Au Quai d'Orsay, on ne cache pas sa perplexité devant l'utilisation d'armes chimiques par le régime de Bachar Al-Assad. "Il est très difficile de vérifier l'emploi effectif de telles armes" , avoue un diplomate qui ajoute :"on ne peut pas s'en tenir aux informations qui circulent ici et là et les témoignages ne suffisent pas." Vérifier, implique d'aller sur le terrain, hors c'est quasiment impossible.

Que sait-on vraiment alors ? Le régime syrien a développé un programme d'armes chimiques dans le cadre de son état de guerre avec Israël. On connaît le type de gaz : gaz moutarde, sarin, VX et BZ. Ce qui est certain pour le moment, c'est que ces stocks n'ont pas été transférés hors du territoire syrien. "Le régime syrien aurait pris la décision récemment de regrouper les stocks sur un nombre de sites moins nombreux" , poursuit notre diplomate.
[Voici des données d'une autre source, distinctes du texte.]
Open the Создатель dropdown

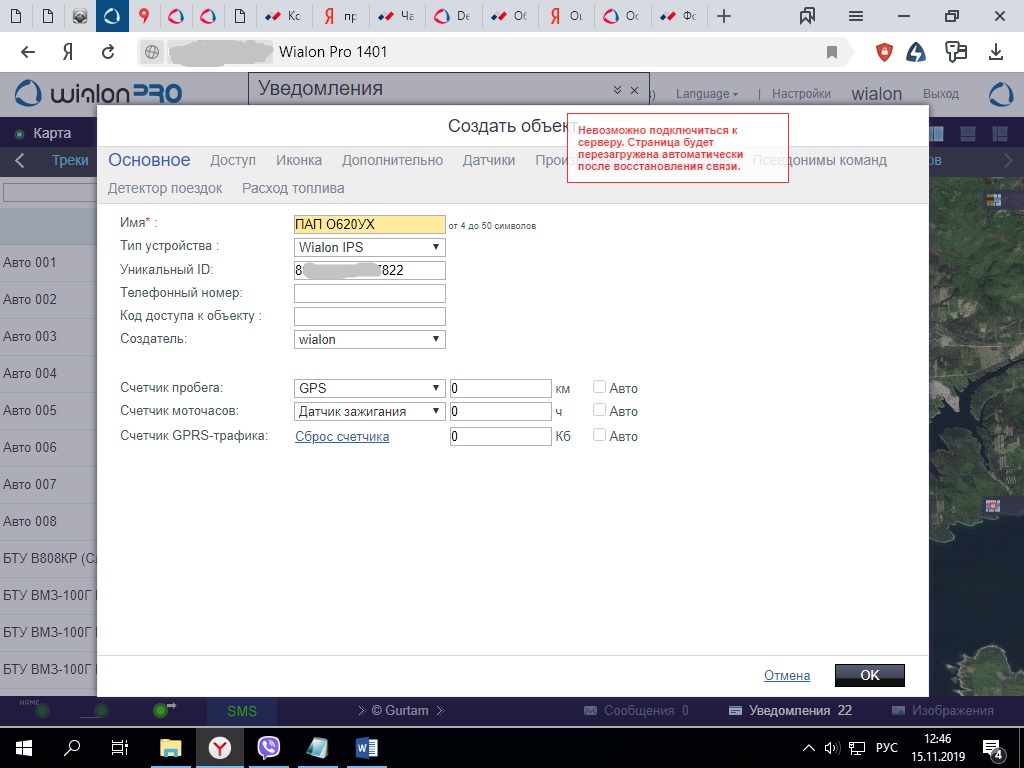(369, 339)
Autre certitude : les insurgés n'ont pas mis la main sur des armes chimiques du régime. La crainte c'est que Bachar Al-Assad utilise des bombes sales à faible dose "pour tester la réaction des occidentaux" , avance-t-on au Quai d'Orsay.

Mais pour l'heure : "rien n'indique que le régime soit passé d'une stratégie de la tension à celle de la terreur." En tout cas, Laurent Fabius a demandé aux services de l'ambassade de France à Beyrouth de contacter les blessés syriens qui se disent victimes des armes chimiques.